August 10, 2025: Keep Walking
KEEP WALKING
I have been a priest for well over half of my life at this point. I have to say that I have never really wanted to be anything else--at least most of the time. I first felt ‘called’ when I was seven years old. In fact, I used to play Mass with my brothers and the neighbor kids--even if they were Missouri Synod Lutherans. I tried to deny that call through high school and college. But, by God’s grace and the support of friends, I finally gave in to exploring ordained priesthood and started seminary after I graduated from St Cloud State College in 1974.
So...I have been a priest now for 46 years. After my first 4 years of ordination, I thought about leaving the priesthood. I was very angry, disappointed and disillusioned over some circumstances, that I thought about throwing in the towel and finding a job that had nothing to do with church. One of my good friends—Sr Joyce Iten (who was also my 2nd and 4th grade teacher) told me: “Steve, you are not free to stay unless you are free to leave. Only you can make that decision.” I was grateful for her challenge. I wanted to quit at that time, ...but I didn’t. I can’t. I found I was caught up in whining....that I simply had some personal work to do.
The question that kept coming back to was this: “Where is my faith placed?” Is my faith in priests? No. It is in bishops? No. Is it in the pope? No. They are merely “earthenware jars”...and often flawed ones at that. They hold the “treasure” but they are NOT the “treasure.” Believe me, how I know that! Is my faith in organized religion? No. Organized religion has and will always be in need of reform.
I finally came to this conclusion: to leave would be to turn my back on God. How could I turn my back on the God who called me to be a priest simply because the going was rough? How could I go off and leave my “faith family”? After exploring the possibility of leaving and after wallowing in depression and self-pity for a while, as well as wrestling with questions of faith, I finally came to the realization that if I have faith at all, then this was the time to prove it---by staying and remaining faithful. Sometimes you have to act ‘as if’ you have faith...not fake it...but act in hope.

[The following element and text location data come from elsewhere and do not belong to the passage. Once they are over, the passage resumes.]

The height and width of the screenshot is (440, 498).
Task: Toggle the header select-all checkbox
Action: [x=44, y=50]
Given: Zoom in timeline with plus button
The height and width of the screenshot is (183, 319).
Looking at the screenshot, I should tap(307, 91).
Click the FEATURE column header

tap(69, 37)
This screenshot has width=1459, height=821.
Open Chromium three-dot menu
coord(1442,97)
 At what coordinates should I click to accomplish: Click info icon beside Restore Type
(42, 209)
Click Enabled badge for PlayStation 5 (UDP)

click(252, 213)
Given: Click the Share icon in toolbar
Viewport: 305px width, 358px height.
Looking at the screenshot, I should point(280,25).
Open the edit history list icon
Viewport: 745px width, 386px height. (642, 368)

The question for all of us is: Do I have faith? No…I don’t mean do you believe that this or that bible story happened or this or that church doctrine to be true. I mean---do we really trust God? Can you and I keep walking with God, even when we can’t see where we are going, even when our most precious things, relationships and assumptions are taken away from us?

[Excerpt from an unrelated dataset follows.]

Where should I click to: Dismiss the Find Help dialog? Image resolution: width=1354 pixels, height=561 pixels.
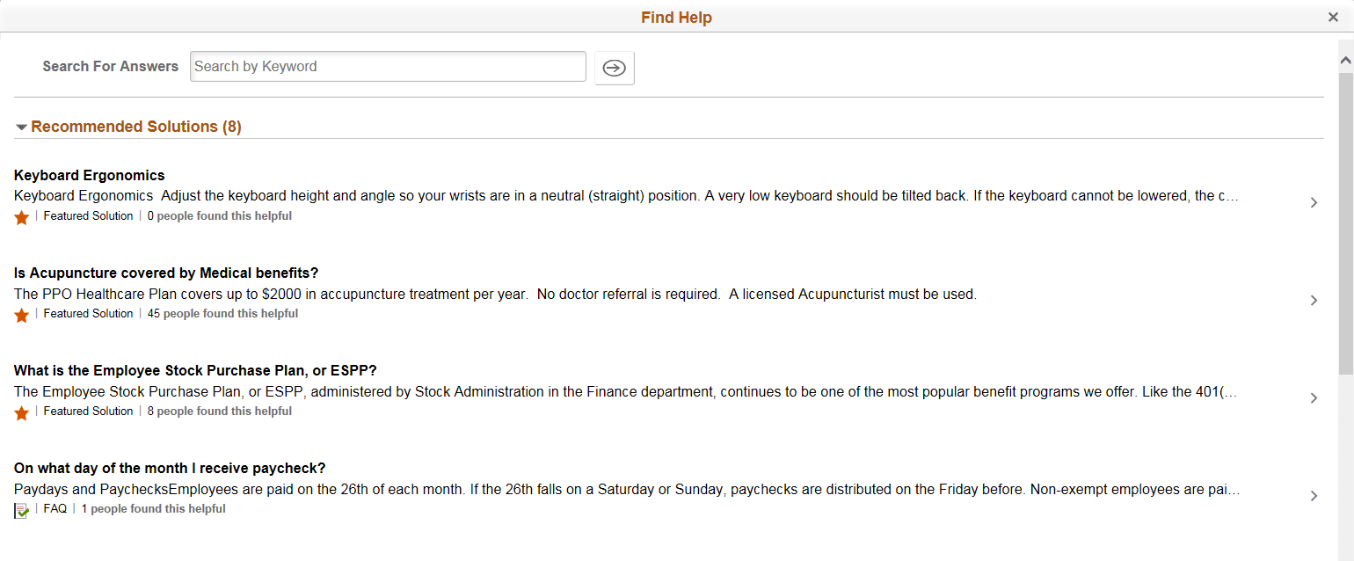point(1333,16)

I am amazed at people who say they have “lost their faith” when a church is renovated, an altar rail is removed, or their favorite Mass time is changed, or their parish church or school is closed, or a church member or leader disappoints them. If faith only holds up when things are going fine, when the world is the way we like it, when we are blessed with all that life has to offer, when every church member is perfect...then maybe it is NOT faith.
Is your faith being tested? Here is how you will know if you have passed the test. If we go on loving and trusting God after we hear the diagnosis of cancer, after the house burns down, after we lose our job, after one’s spouse turns ill or dies...or after our friends abandon us---after we lose everything we can lose—then we can say we have faith. I knew some folks in every parish I have served whose faith absolutely inspired me...quiet, consistent, strong.

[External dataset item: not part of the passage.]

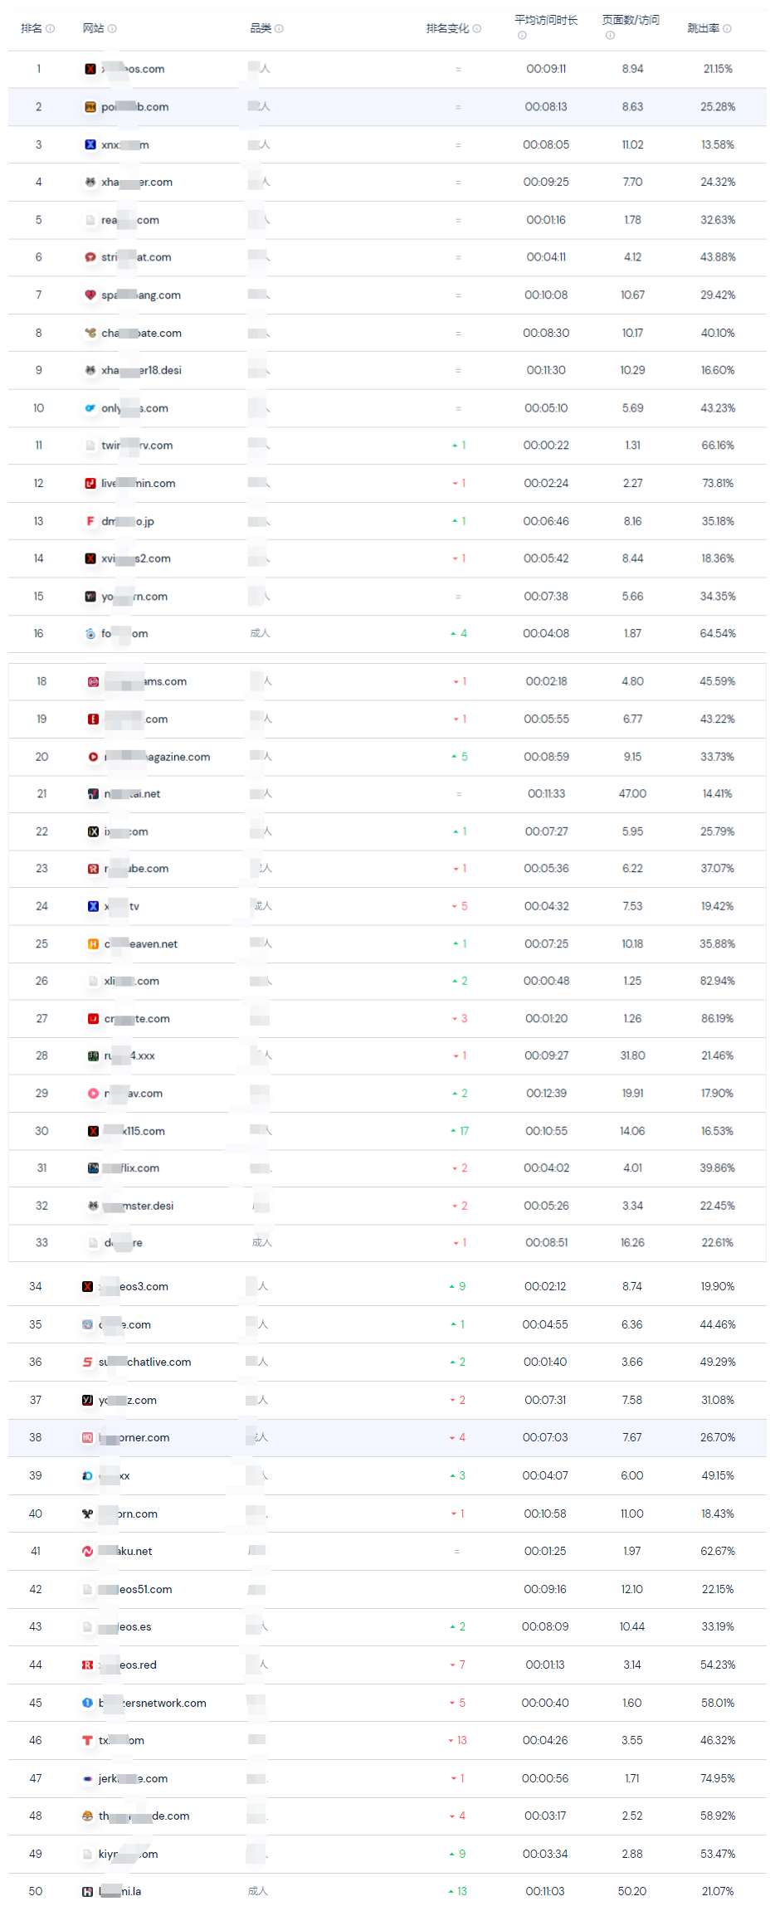Open the .jp site link in row 13
Viewport: 775px width, 1906px height.
point(128,521)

Perhaps we could get ourselves into the mindset of one of my favorite lines from saint Julian of Norwich, a mystic, who said that "All is well, all is well, and all manner of things will be well." It's not some kind of a childish option of burying your head in the sand... acting like fears or problems are not a part of our life. In fact, it's quite the opposite. To be a person of faith with our fears and losses and hurts requires great courage, great faith -- the kind of confident assurance that we heard about in today's readings.
We must be ready at all times to face our fears no matter what they are. Like so many people of faith who have gone before us who have stepped into the unknown who have trusted and hoped in God, we too, are called to step forward in faith to forgive, to build bridges rather than tear them down, to bring Christ to every broken relationship and situation. Sometimes faith doesn’t feel good, but we are called to act in faith….for then we will come to know where our true treasure is.